Non-bounceable messages
Almost all internal messages sent between smart contracts should be bounceable, i.e., should have their "bounce" bit set. Then, if the destination smart contract does not exist, or if it throws an unhandled exception while processing this message, the message will be "bounced" back carrying the remainder of the original value (minus all message transfer and gas fees). The body of the bounced message will contain 32 bit 0xffffffff
followed by 256 bit from original message, but with the "bounce" flag cleared and the "bounced" flag set. Therefore, all smart contracts should check the "bounced" flag of all inbound messages and either silently accept them (by immediately terminating with a zero exit code) or perform some special processing to detect which outbound query has failed. The query contained in the body of a bounced message should never be executed.

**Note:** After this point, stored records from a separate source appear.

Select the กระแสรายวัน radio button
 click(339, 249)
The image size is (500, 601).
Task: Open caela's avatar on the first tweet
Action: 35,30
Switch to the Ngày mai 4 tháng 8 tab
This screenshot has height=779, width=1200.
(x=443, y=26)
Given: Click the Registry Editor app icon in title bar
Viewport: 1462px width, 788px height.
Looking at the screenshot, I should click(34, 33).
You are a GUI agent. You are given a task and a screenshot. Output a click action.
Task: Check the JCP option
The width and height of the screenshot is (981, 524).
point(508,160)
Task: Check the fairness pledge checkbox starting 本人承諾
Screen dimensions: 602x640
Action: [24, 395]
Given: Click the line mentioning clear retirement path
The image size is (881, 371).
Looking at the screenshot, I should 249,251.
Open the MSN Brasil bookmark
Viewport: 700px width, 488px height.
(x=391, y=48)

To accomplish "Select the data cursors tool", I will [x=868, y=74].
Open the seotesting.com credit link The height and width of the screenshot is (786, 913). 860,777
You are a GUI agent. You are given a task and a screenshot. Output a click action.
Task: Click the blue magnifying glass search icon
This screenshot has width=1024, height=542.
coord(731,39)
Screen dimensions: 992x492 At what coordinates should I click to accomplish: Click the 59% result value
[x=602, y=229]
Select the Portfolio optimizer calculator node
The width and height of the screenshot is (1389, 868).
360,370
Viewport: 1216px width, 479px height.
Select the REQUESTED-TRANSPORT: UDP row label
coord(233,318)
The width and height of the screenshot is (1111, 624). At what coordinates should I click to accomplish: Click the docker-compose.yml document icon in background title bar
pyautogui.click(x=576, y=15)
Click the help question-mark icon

The query contained in the body of a bounced message should never be executed.
On some occasions, non-bounceable internal messages
must be used. For instance, new accounts cannot be created without at least one non-bounceable internal message being sent to them. Unless this message contains a StateInit
with the code and data of the new smart contract, it does not make sense to have a non-empty body in a non-bounceable internal message.
It is a good idea not to allow
the end user (e.g., of a wallet) to send unbounceable messages containing large amounts of value (e.g., more than five Toscoins) or to warn them if they do. It is a better idea
to send a small amount first, then initialize the new smart contract, and then send a larger amount.